[Given entries Boundary: Start]

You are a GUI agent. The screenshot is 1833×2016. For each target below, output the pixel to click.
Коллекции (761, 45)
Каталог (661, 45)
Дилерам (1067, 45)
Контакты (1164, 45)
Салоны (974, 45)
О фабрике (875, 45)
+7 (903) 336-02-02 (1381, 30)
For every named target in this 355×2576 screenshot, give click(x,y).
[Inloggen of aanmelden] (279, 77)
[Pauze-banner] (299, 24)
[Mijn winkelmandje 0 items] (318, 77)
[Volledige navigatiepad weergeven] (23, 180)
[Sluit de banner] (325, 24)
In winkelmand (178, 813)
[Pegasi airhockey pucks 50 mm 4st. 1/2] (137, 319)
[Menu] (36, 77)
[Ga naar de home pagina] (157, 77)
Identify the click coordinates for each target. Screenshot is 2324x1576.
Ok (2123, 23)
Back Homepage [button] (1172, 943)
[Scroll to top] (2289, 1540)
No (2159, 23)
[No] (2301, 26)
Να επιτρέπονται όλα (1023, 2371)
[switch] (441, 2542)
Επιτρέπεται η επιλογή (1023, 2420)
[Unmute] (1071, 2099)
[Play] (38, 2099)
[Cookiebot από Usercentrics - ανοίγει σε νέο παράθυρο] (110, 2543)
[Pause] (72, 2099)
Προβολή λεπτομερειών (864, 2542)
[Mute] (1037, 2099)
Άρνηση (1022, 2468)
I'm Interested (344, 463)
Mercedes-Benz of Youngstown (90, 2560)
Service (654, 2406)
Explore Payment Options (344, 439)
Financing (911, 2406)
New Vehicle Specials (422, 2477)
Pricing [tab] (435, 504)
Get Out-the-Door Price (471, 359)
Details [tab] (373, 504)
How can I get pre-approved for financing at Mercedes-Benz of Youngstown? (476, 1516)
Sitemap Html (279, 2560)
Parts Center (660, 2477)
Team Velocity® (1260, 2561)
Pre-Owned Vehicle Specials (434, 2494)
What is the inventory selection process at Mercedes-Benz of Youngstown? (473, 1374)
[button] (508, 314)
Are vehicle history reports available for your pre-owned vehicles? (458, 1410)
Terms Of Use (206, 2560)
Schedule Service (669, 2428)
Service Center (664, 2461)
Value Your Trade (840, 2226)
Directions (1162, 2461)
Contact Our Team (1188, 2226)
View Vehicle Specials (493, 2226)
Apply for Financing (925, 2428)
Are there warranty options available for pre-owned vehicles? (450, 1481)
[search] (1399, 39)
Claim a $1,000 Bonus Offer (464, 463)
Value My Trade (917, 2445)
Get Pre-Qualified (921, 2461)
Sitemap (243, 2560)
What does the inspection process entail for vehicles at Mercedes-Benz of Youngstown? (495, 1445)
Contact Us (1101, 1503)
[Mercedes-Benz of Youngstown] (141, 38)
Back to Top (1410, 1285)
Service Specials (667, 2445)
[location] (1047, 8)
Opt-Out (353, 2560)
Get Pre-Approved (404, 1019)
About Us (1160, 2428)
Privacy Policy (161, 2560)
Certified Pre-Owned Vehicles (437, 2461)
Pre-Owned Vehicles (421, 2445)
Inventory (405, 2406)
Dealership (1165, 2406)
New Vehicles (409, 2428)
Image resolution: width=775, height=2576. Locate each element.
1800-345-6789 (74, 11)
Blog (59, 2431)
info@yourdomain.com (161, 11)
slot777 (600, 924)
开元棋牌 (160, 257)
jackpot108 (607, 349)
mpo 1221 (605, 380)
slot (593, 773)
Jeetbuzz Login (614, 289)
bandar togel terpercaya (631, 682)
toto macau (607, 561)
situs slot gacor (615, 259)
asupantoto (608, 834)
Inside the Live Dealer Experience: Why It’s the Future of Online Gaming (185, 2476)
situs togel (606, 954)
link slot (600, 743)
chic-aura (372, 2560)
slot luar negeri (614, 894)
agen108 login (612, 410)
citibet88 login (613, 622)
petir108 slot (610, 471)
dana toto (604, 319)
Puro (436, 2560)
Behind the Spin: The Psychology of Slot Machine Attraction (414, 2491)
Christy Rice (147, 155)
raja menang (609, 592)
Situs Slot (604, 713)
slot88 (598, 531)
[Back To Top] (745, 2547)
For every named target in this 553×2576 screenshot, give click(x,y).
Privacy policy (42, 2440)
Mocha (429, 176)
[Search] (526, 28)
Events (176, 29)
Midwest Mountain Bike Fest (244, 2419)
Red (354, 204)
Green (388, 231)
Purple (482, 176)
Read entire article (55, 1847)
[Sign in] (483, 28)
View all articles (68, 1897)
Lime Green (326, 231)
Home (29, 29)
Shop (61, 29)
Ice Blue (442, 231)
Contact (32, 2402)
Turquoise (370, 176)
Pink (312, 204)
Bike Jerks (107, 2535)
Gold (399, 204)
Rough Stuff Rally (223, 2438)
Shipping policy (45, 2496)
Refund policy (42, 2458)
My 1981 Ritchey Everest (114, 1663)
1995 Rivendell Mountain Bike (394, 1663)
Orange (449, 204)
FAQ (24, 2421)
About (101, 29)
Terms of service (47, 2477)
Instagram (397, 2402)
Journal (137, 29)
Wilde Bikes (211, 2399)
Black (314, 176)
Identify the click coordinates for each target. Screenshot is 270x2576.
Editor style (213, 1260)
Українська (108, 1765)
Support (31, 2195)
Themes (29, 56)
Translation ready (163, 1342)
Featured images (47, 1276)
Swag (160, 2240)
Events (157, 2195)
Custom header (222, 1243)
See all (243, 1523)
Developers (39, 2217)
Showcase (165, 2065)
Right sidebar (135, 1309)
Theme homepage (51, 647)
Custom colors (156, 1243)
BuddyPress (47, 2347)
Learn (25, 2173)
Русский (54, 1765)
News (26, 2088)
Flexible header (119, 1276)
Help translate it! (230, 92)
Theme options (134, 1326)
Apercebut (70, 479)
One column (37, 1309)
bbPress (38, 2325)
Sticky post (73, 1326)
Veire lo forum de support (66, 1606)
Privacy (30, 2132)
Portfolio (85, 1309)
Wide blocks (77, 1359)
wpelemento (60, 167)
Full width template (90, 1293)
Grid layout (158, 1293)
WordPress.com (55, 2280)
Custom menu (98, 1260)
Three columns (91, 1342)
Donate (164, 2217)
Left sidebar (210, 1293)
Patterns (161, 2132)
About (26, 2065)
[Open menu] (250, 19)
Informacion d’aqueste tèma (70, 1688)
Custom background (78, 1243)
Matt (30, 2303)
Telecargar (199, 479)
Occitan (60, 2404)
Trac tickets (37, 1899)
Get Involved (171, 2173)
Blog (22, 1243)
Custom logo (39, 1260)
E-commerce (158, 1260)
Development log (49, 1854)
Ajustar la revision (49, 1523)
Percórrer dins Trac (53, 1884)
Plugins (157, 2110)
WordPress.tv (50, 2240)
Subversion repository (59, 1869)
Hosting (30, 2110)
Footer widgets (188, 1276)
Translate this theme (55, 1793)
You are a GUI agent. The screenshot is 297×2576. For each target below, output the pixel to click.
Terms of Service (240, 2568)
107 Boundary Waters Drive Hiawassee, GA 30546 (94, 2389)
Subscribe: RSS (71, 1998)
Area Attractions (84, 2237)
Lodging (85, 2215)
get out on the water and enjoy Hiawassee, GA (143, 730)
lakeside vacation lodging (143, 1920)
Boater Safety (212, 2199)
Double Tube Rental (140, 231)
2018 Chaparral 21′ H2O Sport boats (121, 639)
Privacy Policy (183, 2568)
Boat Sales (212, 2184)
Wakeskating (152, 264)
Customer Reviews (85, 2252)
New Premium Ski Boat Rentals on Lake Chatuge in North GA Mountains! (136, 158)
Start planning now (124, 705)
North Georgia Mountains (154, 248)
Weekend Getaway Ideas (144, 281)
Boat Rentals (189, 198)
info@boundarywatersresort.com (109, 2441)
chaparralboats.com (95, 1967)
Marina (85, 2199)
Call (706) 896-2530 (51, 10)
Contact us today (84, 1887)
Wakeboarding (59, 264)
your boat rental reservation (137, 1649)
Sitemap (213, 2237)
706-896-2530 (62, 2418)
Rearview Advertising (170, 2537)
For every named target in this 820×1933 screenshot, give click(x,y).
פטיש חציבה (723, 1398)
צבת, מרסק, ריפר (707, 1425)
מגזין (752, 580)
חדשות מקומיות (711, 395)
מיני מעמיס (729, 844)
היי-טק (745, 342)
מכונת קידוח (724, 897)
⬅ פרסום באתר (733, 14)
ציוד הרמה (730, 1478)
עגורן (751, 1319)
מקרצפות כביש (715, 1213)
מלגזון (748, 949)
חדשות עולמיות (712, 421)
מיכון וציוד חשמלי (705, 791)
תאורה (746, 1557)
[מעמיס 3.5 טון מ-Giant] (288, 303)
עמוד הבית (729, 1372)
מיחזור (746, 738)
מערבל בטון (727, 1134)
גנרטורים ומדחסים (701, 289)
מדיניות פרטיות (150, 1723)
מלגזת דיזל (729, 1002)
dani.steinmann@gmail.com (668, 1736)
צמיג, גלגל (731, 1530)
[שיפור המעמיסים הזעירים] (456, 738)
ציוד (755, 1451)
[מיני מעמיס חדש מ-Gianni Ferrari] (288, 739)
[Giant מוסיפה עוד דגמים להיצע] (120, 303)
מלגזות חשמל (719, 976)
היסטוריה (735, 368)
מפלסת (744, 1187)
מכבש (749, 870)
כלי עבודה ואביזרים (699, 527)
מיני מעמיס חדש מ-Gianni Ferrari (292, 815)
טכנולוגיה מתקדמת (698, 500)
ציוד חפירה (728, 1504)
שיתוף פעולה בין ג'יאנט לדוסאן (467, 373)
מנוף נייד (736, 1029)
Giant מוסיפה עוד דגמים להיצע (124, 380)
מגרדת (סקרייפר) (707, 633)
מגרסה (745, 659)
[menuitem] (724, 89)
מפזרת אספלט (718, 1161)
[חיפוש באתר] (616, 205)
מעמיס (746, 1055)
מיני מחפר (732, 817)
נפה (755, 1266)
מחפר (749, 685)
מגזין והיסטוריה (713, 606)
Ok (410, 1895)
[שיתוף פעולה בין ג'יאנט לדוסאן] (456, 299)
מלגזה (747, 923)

[Given entries Boundary: End]

- [Assignment] Go through the data and return each line where the word "below" appears.

- [Result of the task]
You are a GUI agent. The screenshot is 1833×2016. For each target below, output the pixel to click.
You are a GUI agent. The screenshot is 297×2576. For each target below, output the pixel to click.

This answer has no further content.